SubjectNanairo Reincarnation
Nanairo Reincarnation - 18+ Edition
ByHelpfulness: 3
Vote: 8
Belfry on 2023-02-07 last updated on 2024-03-15
ReviewNanairo Reincarnation is a good game that suffers a bit from lack of focus. It wants to be a murder mystery, a romance and a slice-of-life at the same time, but fails to fully  commit to any of them, despite providing excellent scenes in all three genres; as a result, the end will leave you wanting more, but not in a good way. You'll most likely enjoy what you read, but one can't shake off the feeling that the game feels like a prologue to larger work.

In fact, that feeling is one of its greatest problems. The game gives you a decent amount of worldbuilding, an interesting cast and promises of a larger story featuring them,  but in the end, all of this is just an excuse to tell the tale of the central heroine, Kotori... and once her tale's over, the story just ends, essentially cutting off any possible threads that could lead into a sequel showing more of the cast's lives. In fact, any sort of sequel to this story would have an enormous burden to carry: it would have to either drop Kotori or continue with her as a ghost, setting itself up for lots of difficult plot threads.  All of this, combined with the lack of commitment to any the game's themes, makes it so that this ends up being a story that feels like a set up to something that we will probably never get, a scenario made even more likely by the fact that Kimagure Temptation, a less ambitious work set in an alternative universe in which Kotori was never dead in the first place already has a direct sequel, while Makoto and company have been relegated to distant side characters in other stories.

Admittedly, there IS one side route that provides a nice starting point for a sequel, but I doubt any further stories would suddenly canonize a side route. And that leads into the other problem with this story: all routes apart from Kotori's essentially feel like bonuses. Iyo's route is essentially just a retread of Kotori's with a few deviations, and Azusa's and Yumi's do have their own identities, but are still heavily centered on Kotori.  Yumi's route is notable for having the happiest ending in the entire game, and the only one that provides a nice jumping-off point for a sequel, but as stated above, it's incredibly unlikely the developers would choose to continue from a side route in this manner.

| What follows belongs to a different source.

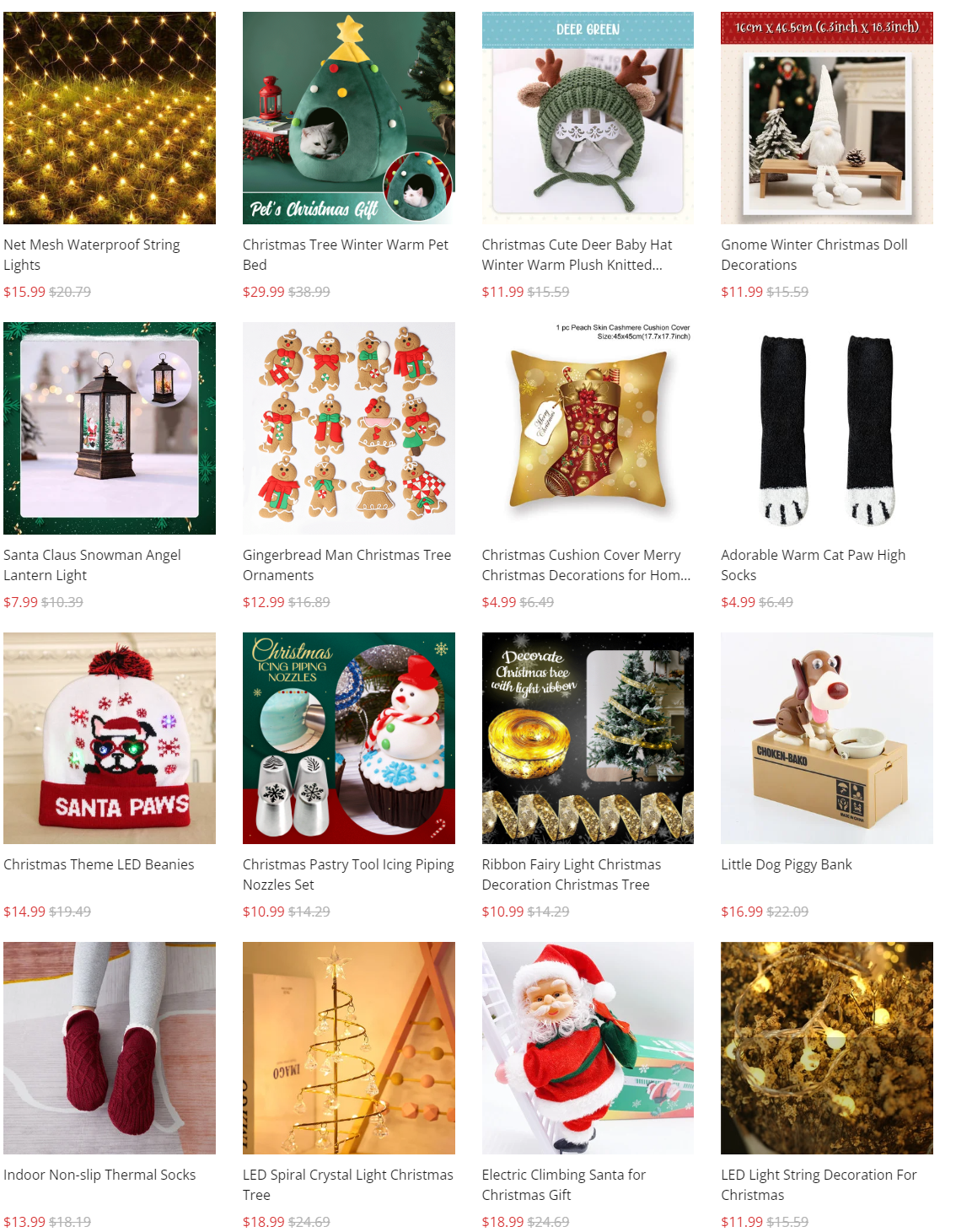Select the Gnome Winter Christmas Doll picture
This screenshot has height=1232, width=956.
(827, 118)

Because of all this, Nanairo Reincarnation ends up feeling like a title that's incomplete. It sets up an interesting world and places well-made characters in it... only to use them as a vehicle for a small-scale story that does not satisfy one's craving for its themes and is built in a way that prevents sequels (satisfactory ones, at the very least). It feels dissonant, really; why put so much effort into your worldbuilding if you're going to make it more difficult to continue using it? Worse: if you're going to make everything orbit around one single heroine - even the side routes - why would you give one of the extra heroines the only ending that actually seems to take sequels into account?

None of this is in any way an attempt you to dissuade you from playing this game, mind you. In the end, this is still a good game with an unique setting and good writing... I just wish there was MORE of it. The game doesn't fully satisfy the reader because it fails to focus on everything it should, but that feeling of incompleteness only happens because what it does give you is quite good. In the end, this is something you should read if its themes seem in any way interesting to you, since there is so little like it out there.

And who knows, maybe I'm wrong and we WILL get a sequel one day.